Description of the task » Repeat the records below exactly, beginning at the first line and finishing with the line that contains "The width and height of the screenshot is (278, 278).".

Extracted material »
# # #
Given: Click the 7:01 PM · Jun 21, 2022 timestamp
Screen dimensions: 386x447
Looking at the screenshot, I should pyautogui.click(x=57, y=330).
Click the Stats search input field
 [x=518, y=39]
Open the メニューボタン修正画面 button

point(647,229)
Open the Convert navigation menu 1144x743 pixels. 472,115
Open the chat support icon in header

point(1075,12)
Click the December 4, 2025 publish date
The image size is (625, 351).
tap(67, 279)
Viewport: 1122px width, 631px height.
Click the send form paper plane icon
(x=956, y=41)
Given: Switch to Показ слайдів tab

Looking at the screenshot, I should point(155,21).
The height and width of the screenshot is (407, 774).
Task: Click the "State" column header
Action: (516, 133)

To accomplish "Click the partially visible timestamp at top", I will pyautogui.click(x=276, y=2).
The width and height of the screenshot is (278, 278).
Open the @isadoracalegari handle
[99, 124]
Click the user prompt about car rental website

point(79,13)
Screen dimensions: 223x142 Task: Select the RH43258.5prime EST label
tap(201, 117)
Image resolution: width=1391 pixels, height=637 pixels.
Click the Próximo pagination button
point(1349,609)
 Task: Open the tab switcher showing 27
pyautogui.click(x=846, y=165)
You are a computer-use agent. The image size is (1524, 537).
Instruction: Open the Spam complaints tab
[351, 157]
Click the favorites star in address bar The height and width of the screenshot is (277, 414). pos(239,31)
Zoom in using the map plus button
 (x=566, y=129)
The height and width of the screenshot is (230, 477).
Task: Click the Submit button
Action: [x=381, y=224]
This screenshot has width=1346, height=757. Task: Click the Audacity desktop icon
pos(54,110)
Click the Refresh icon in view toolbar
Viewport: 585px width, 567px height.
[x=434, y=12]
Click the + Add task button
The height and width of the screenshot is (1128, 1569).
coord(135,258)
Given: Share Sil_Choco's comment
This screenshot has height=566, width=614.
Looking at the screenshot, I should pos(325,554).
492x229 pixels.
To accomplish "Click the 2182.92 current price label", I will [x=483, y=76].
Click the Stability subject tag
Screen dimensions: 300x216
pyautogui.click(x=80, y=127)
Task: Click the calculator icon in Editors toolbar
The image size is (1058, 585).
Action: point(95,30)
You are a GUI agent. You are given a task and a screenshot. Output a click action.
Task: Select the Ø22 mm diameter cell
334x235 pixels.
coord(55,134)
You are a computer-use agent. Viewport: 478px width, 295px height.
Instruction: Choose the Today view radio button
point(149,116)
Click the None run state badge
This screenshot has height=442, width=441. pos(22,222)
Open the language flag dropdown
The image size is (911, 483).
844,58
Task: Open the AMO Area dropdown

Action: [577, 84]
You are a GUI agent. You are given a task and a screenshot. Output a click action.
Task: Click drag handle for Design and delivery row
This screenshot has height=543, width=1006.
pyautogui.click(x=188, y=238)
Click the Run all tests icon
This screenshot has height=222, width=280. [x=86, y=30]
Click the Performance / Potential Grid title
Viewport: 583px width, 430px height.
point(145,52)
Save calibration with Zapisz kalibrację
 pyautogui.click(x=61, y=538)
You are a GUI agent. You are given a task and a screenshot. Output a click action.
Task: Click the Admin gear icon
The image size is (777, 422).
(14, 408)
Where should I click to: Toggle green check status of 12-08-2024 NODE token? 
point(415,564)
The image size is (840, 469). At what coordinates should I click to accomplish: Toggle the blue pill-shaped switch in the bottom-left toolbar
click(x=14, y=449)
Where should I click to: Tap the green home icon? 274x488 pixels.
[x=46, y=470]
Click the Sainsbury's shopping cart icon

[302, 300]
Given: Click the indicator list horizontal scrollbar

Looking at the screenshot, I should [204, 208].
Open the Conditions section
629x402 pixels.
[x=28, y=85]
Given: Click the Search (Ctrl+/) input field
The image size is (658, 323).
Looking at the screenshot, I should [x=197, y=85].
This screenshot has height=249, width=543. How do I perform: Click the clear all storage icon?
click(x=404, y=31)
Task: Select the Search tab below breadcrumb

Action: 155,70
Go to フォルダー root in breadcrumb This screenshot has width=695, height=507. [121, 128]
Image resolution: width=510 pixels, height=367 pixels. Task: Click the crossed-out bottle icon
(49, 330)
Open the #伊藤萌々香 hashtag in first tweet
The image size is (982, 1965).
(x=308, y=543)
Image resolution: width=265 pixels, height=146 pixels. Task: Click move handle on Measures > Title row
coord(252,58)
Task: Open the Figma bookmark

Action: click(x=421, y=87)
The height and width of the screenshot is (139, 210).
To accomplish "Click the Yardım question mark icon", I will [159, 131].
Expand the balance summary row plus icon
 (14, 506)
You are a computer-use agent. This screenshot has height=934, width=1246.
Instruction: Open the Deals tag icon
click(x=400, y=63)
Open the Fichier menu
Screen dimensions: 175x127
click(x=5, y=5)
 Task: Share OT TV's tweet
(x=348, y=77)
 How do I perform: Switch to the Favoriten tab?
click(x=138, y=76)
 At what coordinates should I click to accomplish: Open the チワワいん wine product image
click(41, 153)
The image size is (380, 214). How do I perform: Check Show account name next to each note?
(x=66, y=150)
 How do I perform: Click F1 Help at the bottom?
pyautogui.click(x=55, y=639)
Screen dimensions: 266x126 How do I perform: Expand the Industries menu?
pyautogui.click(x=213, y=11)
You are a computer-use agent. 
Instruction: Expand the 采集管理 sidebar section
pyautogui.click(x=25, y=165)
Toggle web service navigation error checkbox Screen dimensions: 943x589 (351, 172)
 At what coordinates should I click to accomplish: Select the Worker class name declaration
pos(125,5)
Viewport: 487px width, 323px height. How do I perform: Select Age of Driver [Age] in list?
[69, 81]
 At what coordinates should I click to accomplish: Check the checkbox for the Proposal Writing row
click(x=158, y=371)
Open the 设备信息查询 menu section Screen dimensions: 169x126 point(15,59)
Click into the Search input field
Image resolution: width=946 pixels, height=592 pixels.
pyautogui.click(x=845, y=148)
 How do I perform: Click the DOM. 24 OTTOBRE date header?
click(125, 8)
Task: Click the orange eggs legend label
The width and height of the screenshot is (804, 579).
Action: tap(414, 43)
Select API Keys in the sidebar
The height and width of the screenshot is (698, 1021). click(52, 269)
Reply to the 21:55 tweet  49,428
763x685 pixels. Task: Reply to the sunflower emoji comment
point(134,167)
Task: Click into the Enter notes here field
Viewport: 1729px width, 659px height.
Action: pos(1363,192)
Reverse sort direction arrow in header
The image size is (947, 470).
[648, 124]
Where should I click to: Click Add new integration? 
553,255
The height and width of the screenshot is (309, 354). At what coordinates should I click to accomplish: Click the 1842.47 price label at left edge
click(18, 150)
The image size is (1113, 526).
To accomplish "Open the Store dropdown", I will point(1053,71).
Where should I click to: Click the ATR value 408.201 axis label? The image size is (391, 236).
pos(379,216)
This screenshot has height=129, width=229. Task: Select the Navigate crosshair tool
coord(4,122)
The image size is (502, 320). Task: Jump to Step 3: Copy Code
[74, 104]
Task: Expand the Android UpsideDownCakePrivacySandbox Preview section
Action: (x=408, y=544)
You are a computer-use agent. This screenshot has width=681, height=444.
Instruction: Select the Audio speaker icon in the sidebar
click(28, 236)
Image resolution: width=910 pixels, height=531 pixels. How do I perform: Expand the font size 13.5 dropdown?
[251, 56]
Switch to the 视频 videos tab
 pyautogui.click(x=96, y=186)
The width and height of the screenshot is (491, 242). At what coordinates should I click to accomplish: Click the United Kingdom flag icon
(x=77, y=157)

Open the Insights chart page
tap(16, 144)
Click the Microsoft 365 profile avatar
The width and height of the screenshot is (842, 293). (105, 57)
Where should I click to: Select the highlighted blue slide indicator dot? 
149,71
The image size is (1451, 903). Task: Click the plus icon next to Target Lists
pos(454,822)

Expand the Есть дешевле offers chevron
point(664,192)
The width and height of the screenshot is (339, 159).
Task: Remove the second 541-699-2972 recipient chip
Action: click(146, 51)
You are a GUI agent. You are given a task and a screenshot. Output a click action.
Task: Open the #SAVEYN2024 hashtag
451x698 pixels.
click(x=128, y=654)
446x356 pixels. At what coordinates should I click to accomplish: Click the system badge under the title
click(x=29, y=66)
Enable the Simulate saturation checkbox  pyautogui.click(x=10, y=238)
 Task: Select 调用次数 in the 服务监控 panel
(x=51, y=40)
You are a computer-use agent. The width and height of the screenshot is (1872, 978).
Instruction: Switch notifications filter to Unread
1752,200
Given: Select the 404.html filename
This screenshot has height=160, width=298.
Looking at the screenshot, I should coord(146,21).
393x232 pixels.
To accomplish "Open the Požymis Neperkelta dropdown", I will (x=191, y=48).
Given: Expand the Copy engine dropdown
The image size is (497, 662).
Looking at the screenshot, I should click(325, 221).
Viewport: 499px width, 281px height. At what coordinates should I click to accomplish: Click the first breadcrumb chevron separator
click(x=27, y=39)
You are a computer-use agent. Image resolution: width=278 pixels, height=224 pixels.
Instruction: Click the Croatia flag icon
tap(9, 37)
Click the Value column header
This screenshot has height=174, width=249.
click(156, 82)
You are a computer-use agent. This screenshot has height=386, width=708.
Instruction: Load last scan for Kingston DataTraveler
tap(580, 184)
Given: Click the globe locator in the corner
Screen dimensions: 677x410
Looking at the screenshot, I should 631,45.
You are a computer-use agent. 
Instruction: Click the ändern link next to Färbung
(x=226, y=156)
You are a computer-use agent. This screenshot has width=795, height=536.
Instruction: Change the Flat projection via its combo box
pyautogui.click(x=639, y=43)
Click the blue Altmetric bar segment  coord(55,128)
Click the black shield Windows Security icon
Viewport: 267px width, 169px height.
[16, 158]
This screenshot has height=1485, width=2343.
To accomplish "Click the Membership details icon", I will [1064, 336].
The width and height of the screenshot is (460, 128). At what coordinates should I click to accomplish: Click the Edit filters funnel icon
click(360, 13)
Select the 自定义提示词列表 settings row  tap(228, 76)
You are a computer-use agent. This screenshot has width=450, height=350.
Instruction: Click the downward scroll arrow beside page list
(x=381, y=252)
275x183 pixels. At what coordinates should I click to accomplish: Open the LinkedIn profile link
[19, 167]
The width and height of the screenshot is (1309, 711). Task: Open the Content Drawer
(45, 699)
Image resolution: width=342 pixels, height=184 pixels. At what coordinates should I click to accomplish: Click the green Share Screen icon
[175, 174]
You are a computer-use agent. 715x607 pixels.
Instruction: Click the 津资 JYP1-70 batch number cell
# # #
Exercise answer »
Given: Click the 7:01 PM · Jun 21, 2022 timestamp
Screen dimensions: 386x447
Looking at the screenshot, I should pyautogui.click(x=57, y=330).
Click the Stats search input field
 [x=518, y=39]
Open the メニューボタン修正画面 button

point(647,229)
Open the Convert navigation menu 1144x743 pixels. 472,115
Open the chat support icon in header

point(1075,12)
Click the December 4, 2025 publish date
The image size is (625, 351).
tap(67, 279)
Viewport: 1122px width, 631px height.
Click the send form paper plane icon
(x=956, y=41)
Given: Switch to Показ слайдів tab

Looking at the screenshot, I should point(155,21).
The height and width of the screenshot is (407, 774).
Task: Click the "State" column header
Action: (516, 133)

To accomplish "Click the partially visible timestamp at top", I will pyautogui.click(x=276, y=2).
The width and height of the screenshot is (278, 278).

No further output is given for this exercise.